* EXERCISE INPUT:
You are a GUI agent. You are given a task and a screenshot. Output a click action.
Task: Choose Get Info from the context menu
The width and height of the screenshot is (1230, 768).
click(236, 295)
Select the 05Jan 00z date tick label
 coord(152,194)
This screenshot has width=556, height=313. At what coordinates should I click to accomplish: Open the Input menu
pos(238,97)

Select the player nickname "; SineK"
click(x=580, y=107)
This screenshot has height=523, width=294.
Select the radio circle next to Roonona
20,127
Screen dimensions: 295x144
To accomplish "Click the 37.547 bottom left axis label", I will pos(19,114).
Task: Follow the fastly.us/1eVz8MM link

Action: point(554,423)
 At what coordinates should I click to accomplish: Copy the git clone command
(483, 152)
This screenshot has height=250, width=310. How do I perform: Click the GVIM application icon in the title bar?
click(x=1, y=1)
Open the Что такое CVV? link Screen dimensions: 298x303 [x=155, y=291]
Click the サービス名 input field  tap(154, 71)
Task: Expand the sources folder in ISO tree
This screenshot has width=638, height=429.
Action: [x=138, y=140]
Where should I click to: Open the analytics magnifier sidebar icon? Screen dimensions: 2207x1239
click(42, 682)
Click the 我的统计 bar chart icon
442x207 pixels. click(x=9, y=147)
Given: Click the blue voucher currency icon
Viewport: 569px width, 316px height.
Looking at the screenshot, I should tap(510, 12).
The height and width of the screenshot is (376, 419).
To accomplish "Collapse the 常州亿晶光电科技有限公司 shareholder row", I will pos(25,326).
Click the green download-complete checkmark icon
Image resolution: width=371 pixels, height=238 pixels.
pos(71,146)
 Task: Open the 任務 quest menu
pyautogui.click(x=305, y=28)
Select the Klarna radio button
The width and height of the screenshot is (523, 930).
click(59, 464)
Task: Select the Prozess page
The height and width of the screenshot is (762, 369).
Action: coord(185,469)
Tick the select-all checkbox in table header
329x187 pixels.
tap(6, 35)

* GIVEN REQUEST:
Arrange the stretch of the records from the start through the line containing "coord(152,194)" as a numbered list, leaving out any blank lines.

* TASK RESULT:
1. You are a GUI agent. You are given a task and a screenshot. Output a click action.
2. Task: Choose Get Info from the context menu
3. The width and height of the screenshot is (1230, 768).
4. click(236, 295)
5. Select the 05Jan 00z date tick label
6.  coord(152,194)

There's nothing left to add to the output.